ジョーカー:フォリ・ア・ドゥ【映画感想】見たらより面白く感じる
■このnoteはこのような方におすすめ
■始めに
いやー、皆さん見ていかがでしたか。
もう僕は大満々々足でした。面白過ぎた!
チラッとだけ前情報を見たら評価が低くて
気になったのですが、あのミュージカルでも全然良かった。
というか、あの序盤にたくさんミュージカルの演出があってからこその弁護人のクビがすっごく気持ちよかったし、アーサーの妄想のことも踏まえたらミュージカルの表現の仕方はとても分かりやすいので演出面を考えたら最善の手だと思いました。
ミュージカルの意味にも触れているので最後まで見てください。
と言うことで、僕が大好きだと感じたシーンを書きながら演出や脚本、そしてアーサーと言う人間について感じたことを書いていきます!
※以下ネタバレあり
■好きなシーン、演出5選
アーサーがジョーカーになりきると
決めたシーン
まさに今まで見てたストレスが一気に解放されるようなシーン。鳥肌!!
鳥になって椅子から飛んじゃうかと思った。
この映画の序盤は、やたら耳に響く上機嫌な看守が口笛を吹いている所から始まった。
捕まっているアーサーにはジョーカーのようなカリスマ性も面影もなく、ずっとだんまりを決め込んでいるおっさんだった。
しかし、謎の女リーとの出会いをきっかけにアーサーが変わっていく。
いや、ここでは元に戻っていく?なのかな。
リーはアーサーと顔を合わすや否や、手で銃の形を作り、それを自身のこめかみに持っていき、発砲をするジェスチャーをするのだ。
これがアーサーにとって再びジョーカーになっていくきっかけなのだ。
まさにリーは引き金を引いた。
アーサーはリーとの会話を重ねて行く度に自分の理解者だと思い、リーが望んでいるジョーカー、恋をしたジョーカーに戻ろうとする。
序盤は捕まっていることもできず、ただただアーサーは妄想(ミュージカル)に浸っていることが多かった。
ミュージカルの妄想は正直退屈だった。
前作みたいにいきなりぶっ放してくれないのか。捕まってるからって何もできないのか。
裁判も無罪を勝ち取る為に精神障害で乗り切ろうとするのか。そんなジョーカー見たくなかったと思うシーンが続く。
まさに、犯罪者から見ればこの裁判はジョーカーがジョーカーでいられるかが見ものだった。
犯罪者にとって希望だった。
だからこそ、弁護人に弁護されているようなアーサーはつまらないものだった。
けれど、リーと接しているうちにアーサーはジョーカーを取り戻していく。
独房でアーサーにメイクを施すリー。
面会で口紅でジョーカーの口を作るリー。
徐々にアーサーの態度がデカくなり、良く踊り、歌うようになり、看守に発砲する真似さえするのだ。
そうして、彼はとうとう弁護はいらないと弁護人をクビにする。
もうここのシーン鳥肌がたった。
ジョーカーが帰ってきたんだ!って思った。
興奮した。
これからどうなるんだろうってワクワクした。
あと、演技力が高すぎる。

* 演習問題 *
(a) 映画感想文によると、リーはアーサーと顔を合わせるや否や、どのようなジェスチャーをしますか。
(b) 映画感想文を、最後の文の後から書き継いでください。

* 提供資料 *
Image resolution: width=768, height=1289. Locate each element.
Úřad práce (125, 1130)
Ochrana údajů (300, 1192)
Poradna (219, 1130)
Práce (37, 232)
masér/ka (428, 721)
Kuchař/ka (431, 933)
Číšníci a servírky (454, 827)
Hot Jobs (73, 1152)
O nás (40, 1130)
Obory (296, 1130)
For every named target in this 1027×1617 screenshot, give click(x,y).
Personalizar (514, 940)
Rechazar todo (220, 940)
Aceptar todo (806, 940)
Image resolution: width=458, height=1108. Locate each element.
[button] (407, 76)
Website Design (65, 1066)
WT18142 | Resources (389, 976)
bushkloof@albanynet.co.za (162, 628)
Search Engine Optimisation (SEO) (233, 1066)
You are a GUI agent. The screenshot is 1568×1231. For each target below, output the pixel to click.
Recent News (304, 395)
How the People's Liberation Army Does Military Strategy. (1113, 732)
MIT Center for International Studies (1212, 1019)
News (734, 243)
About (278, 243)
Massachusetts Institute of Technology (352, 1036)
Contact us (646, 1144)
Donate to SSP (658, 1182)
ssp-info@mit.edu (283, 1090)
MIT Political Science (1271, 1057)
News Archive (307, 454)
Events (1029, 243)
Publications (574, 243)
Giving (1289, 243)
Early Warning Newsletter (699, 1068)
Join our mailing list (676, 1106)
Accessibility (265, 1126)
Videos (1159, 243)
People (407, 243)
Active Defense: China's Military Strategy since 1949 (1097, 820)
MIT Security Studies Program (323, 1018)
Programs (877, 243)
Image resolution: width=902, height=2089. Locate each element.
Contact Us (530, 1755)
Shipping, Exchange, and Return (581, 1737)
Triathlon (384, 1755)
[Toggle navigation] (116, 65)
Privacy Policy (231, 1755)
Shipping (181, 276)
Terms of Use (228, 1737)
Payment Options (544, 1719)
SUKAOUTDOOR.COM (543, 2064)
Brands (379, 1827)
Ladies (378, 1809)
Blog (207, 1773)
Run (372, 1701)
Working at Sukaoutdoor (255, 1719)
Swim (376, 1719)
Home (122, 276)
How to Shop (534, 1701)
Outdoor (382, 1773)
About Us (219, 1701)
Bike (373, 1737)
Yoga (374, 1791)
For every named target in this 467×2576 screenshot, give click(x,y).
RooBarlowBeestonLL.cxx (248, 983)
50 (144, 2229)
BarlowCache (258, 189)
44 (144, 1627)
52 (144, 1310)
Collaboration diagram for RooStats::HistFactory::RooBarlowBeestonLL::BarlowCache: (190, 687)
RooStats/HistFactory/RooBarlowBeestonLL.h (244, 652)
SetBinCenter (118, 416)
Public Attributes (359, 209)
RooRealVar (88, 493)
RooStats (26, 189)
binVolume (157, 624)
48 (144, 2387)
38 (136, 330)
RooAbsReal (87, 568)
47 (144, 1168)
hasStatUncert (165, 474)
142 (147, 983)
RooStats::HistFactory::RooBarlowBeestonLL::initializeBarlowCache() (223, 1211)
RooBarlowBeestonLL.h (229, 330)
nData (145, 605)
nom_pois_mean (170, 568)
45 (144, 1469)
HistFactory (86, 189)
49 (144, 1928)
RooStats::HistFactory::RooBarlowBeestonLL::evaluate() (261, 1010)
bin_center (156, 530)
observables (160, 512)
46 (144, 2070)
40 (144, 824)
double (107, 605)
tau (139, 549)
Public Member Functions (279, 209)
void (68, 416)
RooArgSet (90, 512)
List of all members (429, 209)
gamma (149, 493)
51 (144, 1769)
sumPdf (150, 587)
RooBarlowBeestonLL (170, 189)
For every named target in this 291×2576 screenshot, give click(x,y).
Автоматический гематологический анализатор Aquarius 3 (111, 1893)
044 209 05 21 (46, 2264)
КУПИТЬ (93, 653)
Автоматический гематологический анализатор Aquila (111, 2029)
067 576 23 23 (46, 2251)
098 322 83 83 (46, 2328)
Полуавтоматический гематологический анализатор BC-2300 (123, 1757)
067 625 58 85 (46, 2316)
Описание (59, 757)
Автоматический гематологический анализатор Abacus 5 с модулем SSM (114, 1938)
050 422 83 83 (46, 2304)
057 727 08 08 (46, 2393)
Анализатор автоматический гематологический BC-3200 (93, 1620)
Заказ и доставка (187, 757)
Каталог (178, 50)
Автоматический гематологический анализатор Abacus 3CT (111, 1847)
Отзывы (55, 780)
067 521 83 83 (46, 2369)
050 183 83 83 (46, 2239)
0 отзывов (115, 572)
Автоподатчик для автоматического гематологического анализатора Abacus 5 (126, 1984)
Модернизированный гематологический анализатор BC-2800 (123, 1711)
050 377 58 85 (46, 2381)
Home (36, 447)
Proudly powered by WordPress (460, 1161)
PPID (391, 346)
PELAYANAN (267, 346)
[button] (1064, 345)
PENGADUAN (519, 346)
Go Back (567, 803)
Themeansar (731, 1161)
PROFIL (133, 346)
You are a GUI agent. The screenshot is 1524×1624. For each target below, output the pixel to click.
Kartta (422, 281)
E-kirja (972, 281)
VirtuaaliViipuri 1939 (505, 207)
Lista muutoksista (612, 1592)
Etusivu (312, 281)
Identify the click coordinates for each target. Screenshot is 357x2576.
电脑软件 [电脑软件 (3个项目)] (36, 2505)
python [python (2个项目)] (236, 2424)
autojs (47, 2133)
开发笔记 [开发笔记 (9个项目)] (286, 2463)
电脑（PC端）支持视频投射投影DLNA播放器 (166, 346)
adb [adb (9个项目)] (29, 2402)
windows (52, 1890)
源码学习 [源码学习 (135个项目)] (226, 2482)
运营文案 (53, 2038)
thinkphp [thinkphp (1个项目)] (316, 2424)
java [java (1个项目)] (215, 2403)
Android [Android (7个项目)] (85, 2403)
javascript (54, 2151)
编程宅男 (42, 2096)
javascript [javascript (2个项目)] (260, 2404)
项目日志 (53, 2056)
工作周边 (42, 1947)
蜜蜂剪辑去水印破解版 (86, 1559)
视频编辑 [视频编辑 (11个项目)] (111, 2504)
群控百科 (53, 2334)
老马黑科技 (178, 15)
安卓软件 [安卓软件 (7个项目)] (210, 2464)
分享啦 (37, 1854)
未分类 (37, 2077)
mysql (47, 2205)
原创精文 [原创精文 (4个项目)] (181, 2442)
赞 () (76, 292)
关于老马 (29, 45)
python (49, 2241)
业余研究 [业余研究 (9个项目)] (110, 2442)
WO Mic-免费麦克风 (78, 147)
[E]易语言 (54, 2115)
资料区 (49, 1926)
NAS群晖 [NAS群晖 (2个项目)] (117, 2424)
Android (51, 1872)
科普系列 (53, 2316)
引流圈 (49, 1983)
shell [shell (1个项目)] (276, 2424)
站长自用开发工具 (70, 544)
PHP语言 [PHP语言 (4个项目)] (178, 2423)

* 解答 *
(a) 手で銃の形を作ってこめかみに持っていき、発砲するジェスチャーをします。

(b)
初めは気弱なアーサーだったのに、リーと出会ってからジョーカーのスイッチが入った瞬間
髪を掻き上げたその動作だけで
「あっ、ジョーカーに戻ったんだ」って思わされた。天才!すごい!好き!
囚人が歌い出すシーン
この弁護人をクビにした後の、はっきりと分かるジョーカーのカリスマ性。
もちろん刑務所にもその影響があり、彼が裁判所から戻り、机の上にたっただけで、受刑者が歌い出す。看守が止めようにも止まらない。
街に不満を持っているもの、罪を持っているものの脳をジョーカーは間違いなく焼いた。もはやダークヒーローだ。
ジョーカーとしてのカリスマ性はここがピークとも言える場所だった。
まさに圧巻。
リーとの別れのシーン
なんとも言えない悲しいシーン。
有罪と下された後、裁判所が爆破され、アーサーは逃げることができた。そして、彼女が通学路と嘘をついたあの思い出の階段にいるだろうと思い、リーに会いに行く。
そして、階段で待っているリーに「もう自由だ」とアーサーは言う。
それに返ってきたのは歌だった。
アーサーではなくジョーカーであれば歌でここは返すはずだ。
だけど、彼は「どこにでも行ける」と言う。
けれど、リーは歌い続ける。
黙っていても何を言ってもリーは歌い続ける。
彼はたまらず彼女に歌うのをやめるように言うのだ。話したいと言うのだ。
もう、彼はジョーカーではなく、恋をした普通の男、アーサーなのだった。
どの視点から見ても辛い。
リーから見ても信仰をしていたジョーカーがいなくなり、彼にとってもようやく自由になれたけど、好きな人が求めていたのはアーサーではなかったり。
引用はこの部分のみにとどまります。